Computer Model May 'Offer Better Picture' of Who Benefits from Bladder Cancer Therapy

February 13, 2019
Kristie L. Kahl
Kristie L. Kahl

Kristie L. Kahl is vice president of content at MJH Life Sciences, overseeing CURE®, CancerNetwork®, the journal ONCOLOGY, Targeted Oncology, and Urology Times®. She has been with the company since November 2017.

An integrative model helped to determine which patients with bladder cancer may benefit from checkpoint inhibitor therapy.

Integrative models of immune responses to checkpoint inhibitors may improve oncologists’ ability to anticipate clinical benefit among patients with bladder cancer, according to a recent study published in PLOS One.

“Checkpoint inhibitor immunotherapies have had major success in treating patients with late-stage cancers, yet the minority of patients benefit,” the researchers wrote. “Mutation load and PD-L1 staining are leading biomarkers associated with response, but each is an imperfect predictor. A key challenge to predicting response is modeling the interaction between the tumor and immune system.”

Therefore, researchers from University of Maryland (UMD), Microsoft Research and Memorial Sloan Kettering Cancer Center addressed this challenge with a new computer model approach trained to predict immune response in 21 patients after bladder cancer treatment based on 36 clinical, tumor and circulating features collected prior to therapy.
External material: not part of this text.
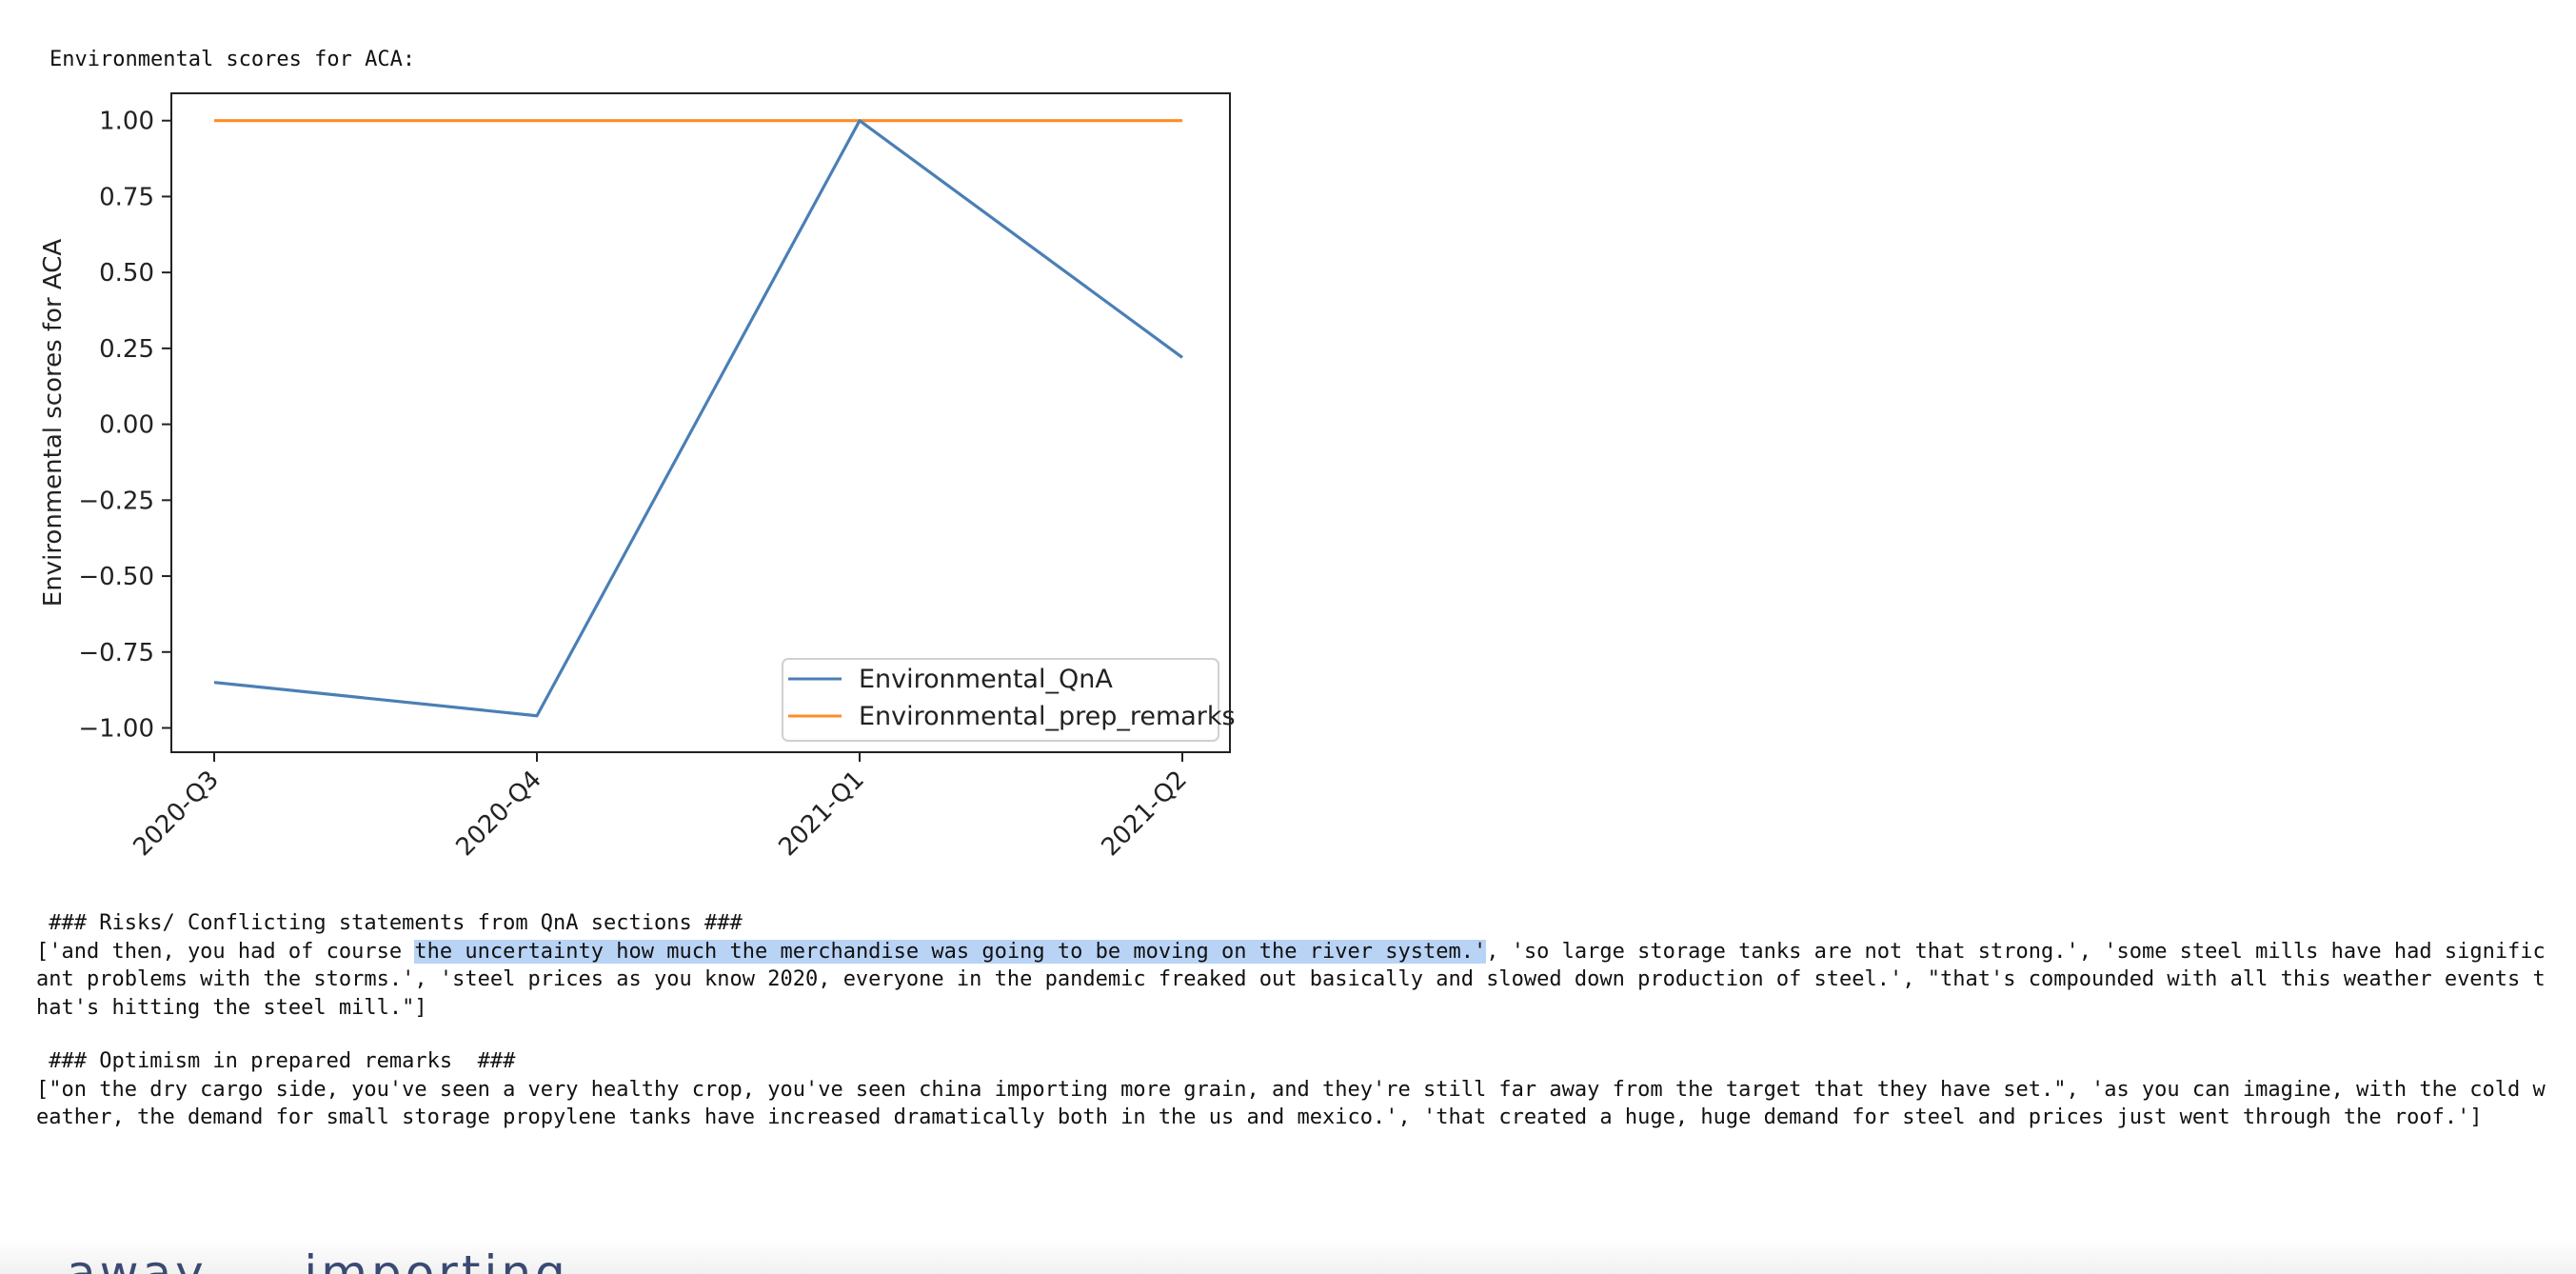  Describe the element at coordinates (226, 952) in the screenshot. I see `risks-statements-start: ['and then, you had of course` at that location.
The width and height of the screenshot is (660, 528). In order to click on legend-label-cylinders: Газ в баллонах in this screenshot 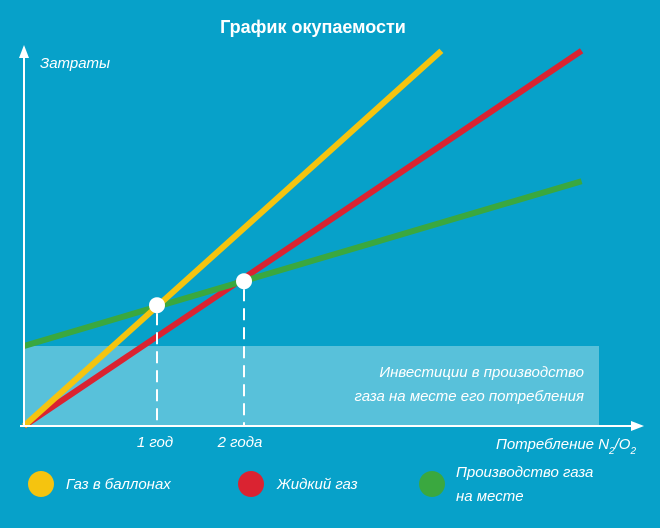, I will do `click(118, 484)`.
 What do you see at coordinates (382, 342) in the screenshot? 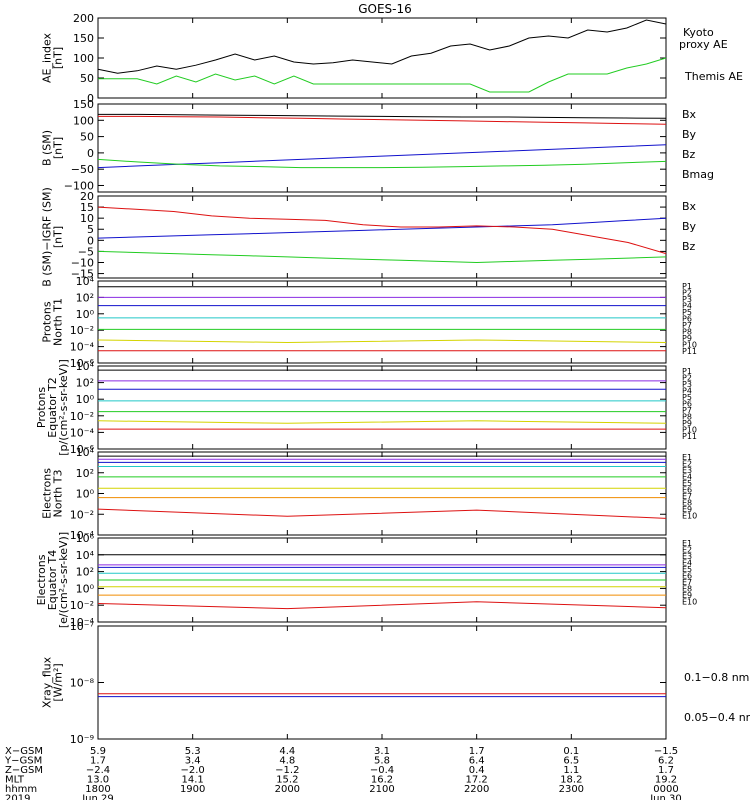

The aim was to demonstrate this approach could identify a suite of features that accurately predicted a key immune system response to treatment while reducing over treatment by half, according to a UMD press release.

“If your goal is to treat everyone in that particular dataset who will respond, the type of multifactorial modeling we show in this paper will let you do that while treating many fewer people who won't respond," lead author Max Leiserson, assistant professor in the Department of Computer Science at UMD, said in the release, adding that the researchers were not just looking at the patient, but instead, at pecific marker of immune response, “which gave us a much better picture of what’s going on.”

The study showed that the computer model predictions could include as few as 38 percent of those who did not benefit from checkpoint inhibitor therapy, while still capturing 100 percent of the patients who did. In contrast, using current biomarkers, researchers would have to treat 77 percent of patients with non-durable clinical benefit to ensure that all who would derive benefit actually received treatment.

“People are realizing that predicting response is more and more appropriate and needed, and to be able to do this, the traditional kind of single biomarker approach isn’t always enough,” Leiserson said.

Moreover, the researchers discovered if they eliminated any one of the three categories of data from the model (tumor data, immune cell data or patient clinical data) the immune response was no longer predictable. For example, the model only predicted 23 percent of patients who would benefit from checkpoint inhibitor therapy.

“These features we identified may not be the only features that can be used to predict how a patient will respond,” Leiserson said. “There may be others that you could replace these with, but it’s about the method and the inclusion of all three categories of features.”

While this model is not ready in practice, the researchers plan to validate the model in a larger cohort of patients with bladder cancer, and to develop multifactorial models of durable clinical benefit from checkpoint inhibitor immunotherapy.

“When taken together, these data offer a tantalizing early look at how predictive models of the peripheral immune system, and predictive models of clinical response from peripheral immune system features, will play a role in helping to personalize immunotherapy treatment strategies and drug discovery,” the researchers concluded.